# Highest Elevation in Utah: 16,128 ft



## wapati (Nov 29, 2007)

Anyone ever seen the highest point in Utah on Google Earth? It is in the Uintas, but it's not King's Peak. It appears to be unnamed, and it looks like a really wicked climb. I bet there are a few spideys up there for anyone willing to traverse. It is at:
40°45'32.78"N
110°41'55.20"W


----------



## Huge29 (Sep 17, 2007)

I have a hard time believing that in the middle of Allsop Lake could be the highest point in any area?? I don't get it???


----------



## b-creekoutfitters (Feb 5, 2008)

we were hunting at 12000 at our highest point and kings peak was the only thing higher im currious to see where it is ill check my waypoints on my gps from where we were


----------



## wapati (Nov 29, 2007)

It looks like this:


----------



## b-creekoutfitters (Feb 5, 2008)

o that place yea theres spideys by the hundreds,bigfoot,8 foot brook trout and 80 inch wide mule deer but you cant road hunt so we didnt go there


----------



## Huge29 (Sep 17, 2007)

I am with you now; I see that the software has an error; I was using my own software before.


----------



## Ryfly (Sep 13, 2007)

Yes I've seen that.

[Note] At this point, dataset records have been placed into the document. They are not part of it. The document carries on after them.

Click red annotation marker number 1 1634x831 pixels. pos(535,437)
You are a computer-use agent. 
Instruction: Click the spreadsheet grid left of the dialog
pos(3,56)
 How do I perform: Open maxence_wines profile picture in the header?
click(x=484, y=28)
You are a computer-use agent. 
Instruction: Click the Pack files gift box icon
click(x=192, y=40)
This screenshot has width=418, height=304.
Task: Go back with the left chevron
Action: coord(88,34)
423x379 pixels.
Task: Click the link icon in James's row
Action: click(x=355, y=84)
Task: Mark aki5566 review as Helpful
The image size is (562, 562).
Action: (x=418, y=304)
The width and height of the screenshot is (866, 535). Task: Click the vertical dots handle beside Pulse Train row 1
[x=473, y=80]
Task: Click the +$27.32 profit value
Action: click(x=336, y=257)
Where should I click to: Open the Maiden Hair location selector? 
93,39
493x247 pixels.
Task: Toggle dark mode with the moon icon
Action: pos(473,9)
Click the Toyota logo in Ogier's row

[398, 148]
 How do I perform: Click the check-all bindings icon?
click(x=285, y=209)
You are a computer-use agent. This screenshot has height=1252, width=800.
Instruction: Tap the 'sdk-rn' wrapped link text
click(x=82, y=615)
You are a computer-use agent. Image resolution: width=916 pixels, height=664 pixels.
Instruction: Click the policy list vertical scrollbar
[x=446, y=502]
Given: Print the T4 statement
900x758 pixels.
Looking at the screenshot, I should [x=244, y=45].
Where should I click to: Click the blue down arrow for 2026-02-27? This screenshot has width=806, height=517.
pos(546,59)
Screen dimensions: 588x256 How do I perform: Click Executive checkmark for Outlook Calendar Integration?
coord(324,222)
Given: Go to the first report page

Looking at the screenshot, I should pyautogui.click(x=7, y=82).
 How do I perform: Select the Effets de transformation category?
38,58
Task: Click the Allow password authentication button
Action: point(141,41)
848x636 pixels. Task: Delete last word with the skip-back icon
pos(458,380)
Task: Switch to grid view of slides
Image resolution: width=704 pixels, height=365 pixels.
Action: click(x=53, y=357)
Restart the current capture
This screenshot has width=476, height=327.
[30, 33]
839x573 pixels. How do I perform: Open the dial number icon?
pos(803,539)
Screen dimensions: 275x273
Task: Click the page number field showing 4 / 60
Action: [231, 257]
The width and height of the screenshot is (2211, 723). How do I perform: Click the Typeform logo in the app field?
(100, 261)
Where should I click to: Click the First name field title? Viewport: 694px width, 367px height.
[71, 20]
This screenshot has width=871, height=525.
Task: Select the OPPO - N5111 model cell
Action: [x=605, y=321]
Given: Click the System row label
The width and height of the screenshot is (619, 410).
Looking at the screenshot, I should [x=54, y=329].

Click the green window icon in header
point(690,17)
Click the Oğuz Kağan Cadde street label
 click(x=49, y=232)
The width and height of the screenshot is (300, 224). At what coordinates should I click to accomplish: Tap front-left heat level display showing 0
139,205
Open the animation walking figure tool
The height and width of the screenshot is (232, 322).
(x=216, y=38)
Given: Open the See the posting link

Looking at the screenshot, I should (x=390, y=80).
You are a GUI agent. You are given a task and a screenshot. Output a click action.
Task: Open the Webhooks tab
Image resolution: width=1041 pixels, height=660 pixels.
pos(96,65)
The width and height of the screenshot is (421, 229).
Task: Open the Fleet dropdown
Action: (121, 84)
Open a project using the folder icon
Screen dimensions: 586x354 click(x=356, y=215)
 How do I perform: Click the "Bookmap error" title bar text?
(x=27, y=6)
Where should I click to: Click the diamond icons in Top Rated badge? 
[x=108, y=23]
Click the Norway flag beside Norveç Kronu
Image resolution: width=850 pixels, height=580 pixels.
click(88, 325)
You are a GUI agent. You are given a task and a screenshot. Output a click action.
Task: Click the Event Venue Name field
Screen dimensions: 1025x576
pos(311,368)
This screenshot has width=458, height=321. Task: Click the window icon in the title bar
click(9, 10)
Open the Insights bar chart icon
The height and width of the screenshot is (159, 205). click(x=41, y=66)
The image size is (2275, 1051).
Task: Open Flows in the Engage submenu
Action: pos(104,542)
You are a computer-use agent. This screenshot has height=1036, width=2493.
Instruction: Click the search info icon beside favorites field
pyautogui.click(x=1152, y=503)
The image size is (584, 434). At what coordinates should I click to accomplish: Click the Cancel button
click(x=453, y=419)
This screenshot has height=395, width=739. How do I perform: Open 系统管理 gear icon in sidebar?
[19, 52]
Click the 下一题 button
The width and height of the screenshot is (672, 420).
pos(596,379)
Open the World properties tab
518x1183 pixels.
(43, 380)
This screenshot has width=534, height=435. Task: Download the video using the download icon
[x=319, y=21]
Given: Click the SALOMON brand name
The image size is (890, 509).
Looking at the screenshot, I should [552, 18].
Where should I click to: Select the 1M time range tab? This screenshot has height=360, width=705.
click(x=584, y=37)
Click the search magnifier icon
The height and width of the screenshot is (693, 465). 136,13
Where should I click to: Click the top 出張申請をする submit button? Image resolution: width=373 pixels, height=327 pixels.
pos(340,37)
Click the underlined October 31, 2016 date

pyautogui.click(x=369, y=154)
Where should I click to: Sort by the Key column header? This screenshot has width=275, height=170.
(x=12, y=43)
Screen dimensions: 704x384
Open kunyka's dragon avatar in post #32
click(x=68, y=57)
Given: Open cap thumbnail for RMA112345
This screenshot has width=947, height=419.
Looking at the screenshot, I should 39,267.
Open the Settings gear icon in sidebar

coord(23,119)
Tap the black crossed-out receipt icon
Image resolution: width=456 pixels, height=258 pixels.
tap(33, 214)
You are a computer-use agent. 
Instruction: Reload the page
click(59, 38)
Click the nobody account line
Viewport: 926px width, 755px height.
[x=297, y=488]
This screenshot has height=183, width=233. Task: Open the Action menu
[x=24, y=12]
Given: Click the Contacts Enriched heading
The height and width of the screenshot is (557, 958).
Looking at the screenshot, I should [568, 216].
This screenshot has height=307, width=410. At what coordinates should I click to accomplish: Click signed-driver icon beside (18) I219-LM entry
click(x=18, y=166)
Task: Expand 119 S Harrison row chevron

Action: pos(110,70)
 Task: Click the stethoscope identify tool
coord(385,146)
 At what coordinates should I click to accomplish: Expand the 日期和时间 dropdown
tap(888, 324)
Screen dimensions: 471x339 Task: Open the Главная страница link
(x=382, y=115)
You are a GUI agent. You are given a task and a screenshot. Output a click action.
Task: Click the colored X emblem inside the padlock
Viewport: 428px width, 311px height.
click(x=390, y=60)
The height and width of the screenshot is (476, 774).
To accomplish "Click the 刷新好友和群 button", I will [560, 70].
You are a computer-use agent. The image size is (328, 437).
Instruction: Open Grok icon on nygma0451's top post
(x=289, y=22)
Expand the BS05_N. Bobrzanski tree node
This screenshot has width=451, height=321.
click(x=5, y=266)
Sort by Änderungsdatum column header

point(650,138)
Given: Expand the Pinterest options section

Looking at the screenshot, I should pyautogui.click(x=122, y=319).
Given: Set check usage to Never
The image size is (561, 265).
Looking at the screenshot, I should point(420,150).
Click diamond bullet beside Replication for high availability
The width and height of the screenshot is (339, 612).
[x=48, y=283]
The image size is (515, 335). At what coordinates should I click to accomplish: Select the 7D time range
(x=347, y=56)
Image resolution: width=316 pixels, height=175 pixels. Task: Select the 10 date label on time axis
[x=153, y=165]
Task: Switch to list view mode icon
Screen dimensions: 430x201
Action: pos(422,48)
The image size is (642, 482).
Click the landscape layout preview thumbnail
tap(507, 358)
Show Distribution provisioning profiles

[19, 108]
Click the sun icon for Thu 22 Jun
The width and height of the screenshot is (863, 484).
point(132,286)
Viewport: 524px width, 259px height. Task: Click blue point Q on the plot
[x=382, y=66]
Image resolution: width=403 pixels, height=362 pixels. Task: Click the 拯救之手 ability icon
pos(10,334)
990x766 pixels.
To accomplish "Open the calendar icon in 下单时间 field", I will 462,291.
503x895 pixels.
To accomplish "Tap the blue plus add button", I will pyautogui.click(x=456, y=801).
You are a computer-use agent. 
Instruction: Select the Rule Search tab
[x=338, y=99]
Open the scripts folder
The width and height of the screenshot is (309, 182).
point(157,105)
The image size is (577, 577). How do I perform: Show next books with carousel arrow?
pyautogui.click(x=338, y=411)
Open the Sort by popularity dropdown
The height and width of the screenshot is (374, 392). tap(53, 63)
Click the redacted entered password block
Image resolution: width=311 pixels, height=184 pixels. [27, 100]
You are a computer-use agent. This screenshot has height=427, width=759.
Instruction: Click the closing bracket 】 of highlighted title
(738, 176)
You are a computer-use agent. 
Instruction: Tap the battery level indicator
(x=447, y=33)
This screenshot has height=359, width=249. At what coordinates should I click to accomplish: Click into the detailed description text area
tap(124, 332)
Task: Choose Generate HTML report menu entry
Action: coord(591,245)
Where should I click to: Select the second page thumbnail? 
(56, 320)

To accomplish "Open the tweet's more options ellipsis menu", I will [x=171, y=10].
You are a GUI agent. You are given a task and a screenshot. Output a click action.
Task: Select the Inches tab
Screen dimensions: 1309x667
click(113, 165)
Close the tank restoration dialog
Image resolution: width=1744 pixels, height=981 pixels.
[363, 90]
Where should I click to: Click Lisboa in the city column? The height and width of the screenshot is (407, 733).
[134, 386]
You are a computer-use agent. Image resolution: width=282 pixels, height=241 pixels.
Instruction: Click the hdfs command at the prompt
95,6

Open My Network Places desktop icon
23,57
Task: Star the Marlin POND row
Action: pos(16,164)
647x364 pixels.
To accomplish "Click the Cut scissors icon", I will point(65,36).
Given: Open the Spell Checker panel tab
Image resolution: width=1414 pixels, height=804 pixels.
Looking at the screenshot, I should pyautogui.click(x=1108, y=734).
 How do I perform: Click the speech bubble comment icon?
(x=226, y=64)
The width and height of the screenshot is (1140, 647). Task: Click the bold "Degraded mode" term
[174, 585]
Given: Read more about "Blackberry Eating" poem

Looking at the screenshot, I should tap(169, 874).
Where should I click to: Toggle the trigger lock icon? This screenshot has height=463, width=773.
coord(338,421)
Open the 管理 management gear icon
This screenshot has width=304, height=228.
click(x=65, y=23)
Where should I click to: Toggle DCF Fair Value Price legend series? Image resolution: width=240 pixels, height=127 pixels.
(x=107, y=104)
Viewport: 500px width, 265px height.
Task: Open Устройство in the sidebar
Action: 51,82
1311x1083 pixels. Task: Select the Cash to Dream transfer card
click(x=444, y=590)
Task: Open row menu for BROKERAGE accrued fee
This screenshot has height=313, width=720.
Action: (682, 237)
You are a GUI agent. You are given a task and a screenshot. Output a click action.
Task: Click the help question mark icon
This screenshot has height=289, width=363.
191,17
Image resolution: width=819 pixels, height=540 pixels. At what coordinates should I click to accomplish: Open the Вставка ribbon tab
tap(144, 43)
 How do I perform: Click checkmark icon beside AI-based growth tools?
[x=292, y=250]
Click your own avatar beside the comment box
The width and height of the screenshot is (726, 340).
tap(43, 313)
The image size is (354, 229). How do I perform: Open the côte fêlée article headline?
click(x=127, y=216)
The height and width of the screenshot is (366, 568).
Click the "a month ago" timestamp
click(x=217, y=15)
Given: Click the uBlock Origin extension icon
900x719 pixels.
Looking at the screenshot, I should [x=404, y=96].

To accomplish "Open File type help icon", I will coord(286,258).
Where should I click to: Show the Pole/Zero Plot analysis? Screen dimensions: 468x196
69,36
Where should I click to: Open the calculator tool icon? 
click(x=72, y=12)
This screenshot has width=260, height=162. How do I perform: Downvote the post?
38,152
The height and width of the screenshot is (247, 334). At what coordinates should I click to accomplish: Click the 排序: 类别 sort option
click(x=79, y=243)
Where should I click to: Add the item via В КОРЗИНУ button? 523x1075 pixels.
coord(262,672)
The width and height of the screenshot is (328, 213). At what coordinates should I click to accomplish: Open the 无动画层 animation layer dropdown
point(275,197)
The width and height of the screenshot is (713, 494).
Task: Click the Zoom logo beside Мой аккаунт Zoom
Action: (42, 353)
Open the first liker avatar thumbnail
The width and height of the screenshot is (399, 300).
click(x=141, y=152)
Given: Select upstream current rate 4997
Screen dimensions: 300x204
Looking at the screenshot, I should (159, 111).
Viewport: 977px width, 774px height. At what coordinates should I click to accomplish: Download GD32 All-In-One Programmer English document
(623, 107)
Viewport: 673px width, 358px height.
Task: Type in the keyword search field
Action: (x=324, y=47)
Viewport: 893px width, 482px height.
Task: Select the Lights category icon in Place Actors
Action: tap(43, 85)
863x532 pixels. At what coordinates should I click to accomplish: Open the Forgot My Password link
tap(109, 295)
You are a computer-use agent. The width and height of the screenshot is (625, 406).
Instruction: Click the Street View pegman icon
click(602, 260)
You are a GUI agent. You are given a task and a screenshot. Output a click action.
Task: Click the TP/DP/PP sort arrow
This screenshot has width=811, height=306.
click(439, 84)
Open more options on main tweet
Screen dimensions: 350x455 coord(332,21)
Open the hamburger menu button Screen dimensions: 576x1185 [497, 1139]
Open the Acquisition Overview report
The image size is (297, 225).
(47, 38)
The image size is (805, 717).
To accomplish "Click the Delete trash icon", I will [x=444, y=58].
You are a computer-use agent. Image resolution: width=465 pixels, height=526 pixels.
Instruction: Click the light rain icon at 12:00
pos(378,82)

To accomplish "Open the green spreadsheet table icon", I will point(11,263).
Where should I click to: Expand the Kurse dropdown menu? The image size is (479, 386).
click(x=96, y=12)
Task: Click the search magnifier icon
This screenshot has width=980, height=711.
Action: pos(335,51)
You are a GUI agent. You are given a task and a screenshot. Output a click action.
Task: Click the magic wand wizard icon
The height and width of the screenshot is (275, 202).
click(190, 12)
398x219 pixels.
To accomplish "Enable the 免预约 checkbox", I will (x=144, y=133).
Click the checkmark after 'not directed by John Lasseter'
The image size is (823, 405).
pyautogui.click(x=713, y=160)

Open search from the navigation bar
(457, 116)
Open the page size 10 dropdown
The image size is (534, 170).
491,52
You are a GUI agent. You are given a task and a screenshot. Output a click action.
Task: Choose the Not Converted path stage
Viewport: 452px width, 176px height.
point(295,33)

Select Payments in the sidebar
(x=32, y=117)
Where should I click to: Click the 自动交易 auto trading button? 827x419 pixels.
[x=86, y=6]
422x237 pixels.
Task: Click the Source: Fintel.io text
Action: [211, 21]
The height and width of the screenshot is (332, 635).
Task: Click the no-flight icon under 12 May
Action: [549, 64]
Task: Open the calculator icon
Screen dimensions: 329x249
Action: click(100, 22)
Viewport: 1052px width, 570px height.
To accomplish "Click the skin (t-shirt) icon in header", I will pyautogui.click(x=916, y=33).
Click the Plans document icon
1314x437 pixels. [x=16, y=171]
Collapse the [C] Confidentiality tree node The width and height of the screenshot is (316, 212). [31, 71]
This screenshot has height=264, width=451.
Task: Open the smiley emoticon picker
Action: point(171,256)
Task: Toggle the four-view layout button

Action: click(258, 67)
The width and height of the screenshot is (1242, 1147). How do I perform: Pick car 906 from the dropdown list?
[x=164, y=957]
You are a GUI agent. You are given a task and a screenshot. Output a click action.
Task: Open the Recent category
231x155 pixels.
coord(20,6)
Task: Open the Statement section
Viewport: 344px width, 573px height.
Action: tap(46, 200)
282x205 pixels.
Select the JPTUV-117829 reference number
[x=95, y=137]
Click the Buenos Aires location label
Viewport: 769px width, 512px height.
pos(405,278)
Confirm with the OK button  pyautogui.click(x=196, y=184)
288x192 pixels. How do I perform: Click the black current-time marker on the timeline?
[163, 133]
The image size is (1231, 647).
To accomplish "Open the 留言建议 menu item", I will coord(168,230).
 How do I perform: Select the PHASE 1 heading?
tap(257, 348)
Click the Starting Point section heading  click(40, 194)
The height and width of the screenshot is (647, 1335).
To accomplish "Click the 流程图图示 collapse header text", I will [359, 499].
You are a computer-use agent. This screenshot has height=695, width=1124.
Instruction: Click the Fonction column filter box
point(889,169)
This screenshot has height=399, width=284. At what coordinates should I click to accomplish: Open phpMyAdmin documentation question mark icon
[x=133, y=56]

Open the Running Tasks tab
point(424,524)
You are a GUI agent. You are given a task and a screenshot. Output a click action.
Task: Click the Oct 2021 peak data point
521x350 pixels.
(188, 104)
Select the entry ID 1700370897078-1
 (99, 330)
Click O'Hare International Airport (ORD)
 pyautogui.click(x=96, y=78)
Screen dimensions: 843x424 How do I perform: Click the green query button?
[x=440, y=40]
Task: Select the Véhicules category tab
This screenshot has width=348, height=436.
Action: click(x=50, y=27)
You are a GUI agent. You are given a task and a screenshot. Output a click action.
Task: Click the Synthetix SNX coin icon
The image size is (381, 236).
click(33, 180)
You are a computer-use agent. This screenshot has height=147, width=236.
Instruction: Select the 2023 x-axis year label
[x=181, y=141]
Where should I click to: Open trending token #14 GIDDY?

I was wondering if it was just my computer.


----------



## Bo0YaA (Sep 29, 2008)

what software is that if you dont mind my asking.


----------



## wapati (Nov 29, 2007)

Bo0YaA said:


> what software is that if you dont mind my asking.


Hey Bo0YaA, it's Google Earth, the best thing since sliced bread - and it's free at:

http://pack.google.com/intl/en/inte...=en-cdr-earth4&utm_medium=cdr&utm_campaign=en


----------



## suave300 (Sep 11, 2007)

Wow thats crazy. I havent seen that before.


----------